Desexualization of Gender: The Concept of "Can" As an Opportunity for the Equality of Alevi Woman?

Friday, 20 July 2018: 16:15
Oral Presentation
Elif YILDIZLI, Westphalian Wilhelms-University of Münster, Germany
Gender equality is central in Alevism and is defined as the article of faith. However, the public and private discourse is implicitly shaped by a certain concept of "Alevi woman". In the secular space the role of Alevi woman is defined by gender and sex (following Butler) in order to reproduce patriarchal and cultural values. But in the religious space neutrality of the sexes is underlined by the concept of "Can" (soul) that means de jure that there is no gender separation. The Alevi ritual is being carried out together by women and men together. In the secular world, however, the Alevi woman still struggles for equality. For example, family honour is still defined by women's body (sex).

Taking a closer look at the "Can"-principle, it should be noted that it’s not adequately practiced in the religious sphere because women are not allowed to lead a Cem (Alevi ritual). Nevertheless the "Can"-concept is a resource for participation of Alevi women, because of its de-sexualizing function. This concept of equality is raised as a positive modern feature of the Alevis in contrast to "anti-modern Sunnis" in the public discourse. Even for Alevis the rigid dogmatic, man-controlled secular space, as well as religious space, proved to be a fallacy.

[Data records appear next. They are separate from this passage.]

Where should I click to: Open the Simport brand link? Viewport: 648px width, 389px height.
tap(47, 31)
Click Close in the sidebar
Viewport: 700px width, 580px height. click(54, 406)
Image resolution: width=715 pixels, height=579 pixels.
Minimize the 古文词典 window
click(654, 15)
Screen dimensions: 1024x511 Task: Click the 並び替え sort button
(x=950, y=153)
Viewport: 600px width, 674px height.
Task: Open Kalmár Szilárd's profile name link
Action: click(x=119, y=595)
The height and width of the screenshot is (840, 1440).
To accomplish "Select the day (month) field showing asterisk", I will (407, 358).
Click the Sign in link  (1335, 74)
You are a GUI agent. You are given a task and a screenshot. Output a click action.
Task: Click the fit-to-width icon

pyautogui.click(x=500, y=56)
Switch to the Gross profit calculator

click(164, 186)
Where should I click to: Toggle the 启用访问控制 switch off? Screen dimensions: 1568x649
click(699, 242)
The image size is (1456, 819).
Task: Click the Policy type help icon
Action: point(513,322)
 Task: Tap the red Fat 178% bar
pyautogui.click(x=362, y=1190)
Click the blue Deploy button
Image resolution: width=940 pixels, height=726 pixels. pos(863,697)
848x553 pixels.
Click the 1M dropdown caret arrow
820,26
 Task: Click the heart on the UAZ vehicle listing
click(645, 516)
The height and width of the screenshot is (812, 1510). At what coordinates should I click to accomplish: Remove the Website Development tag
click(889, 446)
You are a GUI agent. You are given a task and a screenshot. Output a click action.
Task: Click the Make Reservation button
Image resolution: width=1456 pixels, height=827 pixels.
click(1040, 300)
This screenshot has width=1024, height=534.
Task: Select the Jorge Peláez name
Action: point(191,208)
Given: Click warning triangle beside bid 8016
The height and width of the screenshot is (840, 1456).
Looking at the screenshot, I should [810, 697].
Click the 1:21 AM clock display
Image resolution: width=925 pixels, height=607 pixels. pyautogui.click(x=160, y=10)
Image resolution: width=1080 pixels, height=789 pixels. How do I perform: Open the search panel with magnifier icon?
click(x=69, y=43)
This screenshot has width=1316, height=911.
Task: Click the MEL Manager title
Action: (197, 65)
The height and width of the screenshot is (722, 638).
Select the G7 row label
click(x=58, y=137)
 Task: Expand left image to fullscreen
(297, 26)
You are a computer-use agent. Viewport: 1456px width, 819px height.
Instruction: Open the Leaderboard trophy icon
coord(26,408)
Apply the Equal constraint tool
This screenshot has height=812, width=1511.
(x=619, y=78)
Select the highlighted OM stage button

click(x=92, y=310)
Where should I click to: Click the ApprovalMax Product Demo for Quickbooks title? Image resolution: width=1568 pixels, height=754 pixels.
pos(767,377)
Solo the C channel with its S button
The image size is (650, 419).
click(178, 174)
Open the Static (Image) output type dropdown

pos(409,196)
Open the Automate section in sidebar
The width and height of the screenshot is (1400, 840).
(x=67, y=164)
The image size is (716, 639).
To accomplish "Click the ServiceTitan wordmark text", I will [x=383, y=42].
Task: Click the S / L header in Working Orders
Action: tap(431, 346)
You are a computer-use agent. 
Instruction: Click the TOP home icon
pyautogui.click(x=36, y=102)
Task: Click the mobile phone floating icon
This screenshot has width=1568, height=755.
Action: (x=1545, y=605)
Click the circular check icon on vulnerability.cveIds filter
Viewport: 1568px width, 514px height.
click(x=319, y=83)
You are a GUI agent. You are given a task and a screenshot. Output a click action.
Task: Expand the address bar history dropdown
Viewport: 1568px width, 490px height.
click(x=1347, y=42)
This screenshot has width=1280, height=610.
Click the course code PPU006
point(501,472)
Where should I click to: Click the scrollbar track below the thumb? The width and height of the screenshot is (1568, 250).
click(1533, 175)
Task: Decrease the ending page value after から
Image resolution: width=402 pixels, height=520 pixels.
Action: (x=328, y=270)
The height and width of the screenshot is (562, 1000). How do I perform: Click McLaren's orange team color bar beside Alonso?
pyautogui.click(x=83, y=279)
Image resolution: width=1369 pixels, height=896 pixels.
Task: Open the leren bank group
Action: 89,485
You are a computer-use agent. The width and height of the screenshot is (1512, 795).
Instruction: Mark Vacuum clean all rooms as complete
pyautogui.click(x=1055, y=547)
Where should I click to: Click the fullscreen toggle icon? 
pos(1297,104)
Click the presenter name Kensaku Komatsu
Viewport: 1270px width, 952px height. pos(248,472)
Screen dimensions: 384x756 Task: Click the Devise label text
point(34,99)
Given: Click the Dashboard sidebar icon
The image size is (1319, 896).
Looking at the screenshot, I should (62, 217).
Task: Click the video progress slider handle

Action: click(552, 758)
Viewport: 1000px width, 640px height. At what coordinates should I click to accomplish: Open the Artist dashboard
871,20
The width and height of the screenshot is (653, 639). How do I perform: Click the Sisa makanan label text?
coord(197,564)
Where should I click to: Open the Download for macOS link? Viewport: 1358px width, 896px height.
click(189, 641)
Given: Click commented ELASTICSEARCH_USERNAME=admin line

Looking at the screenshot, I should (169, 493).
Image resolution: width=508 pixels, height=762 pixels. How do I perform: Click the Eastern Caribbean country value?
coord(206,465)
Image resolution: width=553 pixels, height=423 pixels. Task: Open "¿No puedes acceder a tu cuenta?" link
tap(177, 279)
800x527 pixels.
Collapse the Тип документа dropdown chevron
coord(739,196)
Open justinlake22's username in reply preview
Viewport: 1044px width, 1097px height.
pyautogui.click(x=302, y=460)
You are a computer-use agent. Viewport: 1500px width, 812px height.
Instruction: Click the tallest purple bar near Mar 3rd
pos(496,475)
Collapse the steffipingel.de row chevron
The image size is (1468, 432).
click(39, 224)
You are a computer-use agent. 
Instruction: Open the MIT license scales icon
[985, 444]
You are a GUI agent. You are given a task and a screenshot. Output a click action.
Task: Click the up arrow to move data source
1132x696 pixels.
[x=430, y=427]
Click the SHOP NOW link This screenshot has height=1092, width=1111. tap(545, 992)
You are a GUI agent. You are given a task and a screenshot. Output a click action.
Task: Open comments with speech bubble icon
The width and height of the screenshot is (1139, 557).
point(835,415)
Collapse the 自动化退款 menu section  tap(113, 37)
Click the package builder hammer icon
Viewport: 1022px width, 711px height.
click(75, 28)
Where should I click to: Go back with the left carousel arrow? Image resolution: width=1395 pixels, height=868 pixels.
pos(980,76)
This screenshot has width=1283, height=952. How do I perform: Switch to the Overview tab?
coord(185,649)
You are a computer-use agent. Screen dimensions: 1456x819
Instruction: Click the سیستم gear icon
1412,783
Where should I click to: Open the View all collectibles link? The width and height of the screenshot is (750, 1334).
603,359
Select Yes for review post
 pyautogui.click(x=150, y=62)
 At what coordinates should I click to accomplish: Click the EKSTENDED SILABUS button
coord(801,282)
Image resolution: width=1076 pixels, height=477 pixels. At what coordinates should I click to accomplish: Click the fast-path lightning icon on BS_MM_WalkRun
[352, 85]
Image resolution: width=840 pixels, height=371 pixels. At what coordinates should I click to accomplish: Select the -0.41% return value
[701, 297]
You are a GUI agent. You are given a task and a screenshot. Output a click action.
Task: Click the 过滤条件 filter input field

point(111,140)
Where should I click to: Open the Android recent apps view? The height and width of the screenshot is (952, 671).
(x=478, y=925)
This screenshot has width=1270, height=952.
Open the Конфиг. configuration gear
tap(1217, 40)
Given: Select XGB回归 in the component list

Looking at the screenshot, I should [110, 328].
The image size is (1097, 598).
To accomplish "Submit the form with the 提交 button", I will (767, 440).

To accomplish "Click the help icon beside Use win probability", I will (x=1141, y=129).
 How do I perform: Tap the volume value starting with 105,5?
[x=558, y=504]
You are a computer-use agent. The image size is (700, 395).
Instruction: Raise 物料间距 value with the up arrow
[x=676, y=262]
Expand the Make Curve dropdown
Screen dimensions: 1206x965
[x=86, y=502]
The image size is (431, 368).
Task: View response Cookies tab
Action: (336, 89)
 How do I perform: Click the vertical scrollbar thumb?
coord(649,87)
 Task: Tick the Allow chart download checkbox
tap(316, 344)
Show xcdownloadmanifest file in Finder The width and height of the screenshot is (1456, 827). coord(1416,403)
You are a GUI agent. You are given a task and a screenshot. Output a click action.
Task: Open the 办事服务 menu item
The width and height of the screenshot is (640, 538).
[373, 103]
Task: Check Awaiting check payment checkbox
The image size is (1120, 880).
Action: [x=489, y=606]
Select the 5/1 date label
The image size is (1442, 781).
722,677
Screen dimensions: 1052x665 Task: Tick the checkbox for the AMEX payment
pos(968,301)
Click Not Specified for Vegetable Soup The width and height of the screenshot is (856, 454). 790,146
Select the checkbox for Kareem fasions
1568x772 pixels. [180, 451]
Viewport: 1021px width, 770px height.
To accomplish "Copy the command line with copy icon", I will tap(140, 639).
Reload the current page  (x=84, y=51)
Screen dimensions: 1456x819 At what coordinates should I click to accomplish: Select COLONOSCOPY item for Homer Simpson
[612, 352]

The question of equality of the "Alevi woman" is a theoretically as well as an empirically relevant question regarding the fact that scientific work about this topic forms a desideratum. The talk concentrates on making the religious concept of "Can" theoretically useful for the discourse of the "(unequal) role of women in Alevism" and to investigate how the desexualization of gender with the concept of "Can" could be a resource-function of religion in the broadest sense.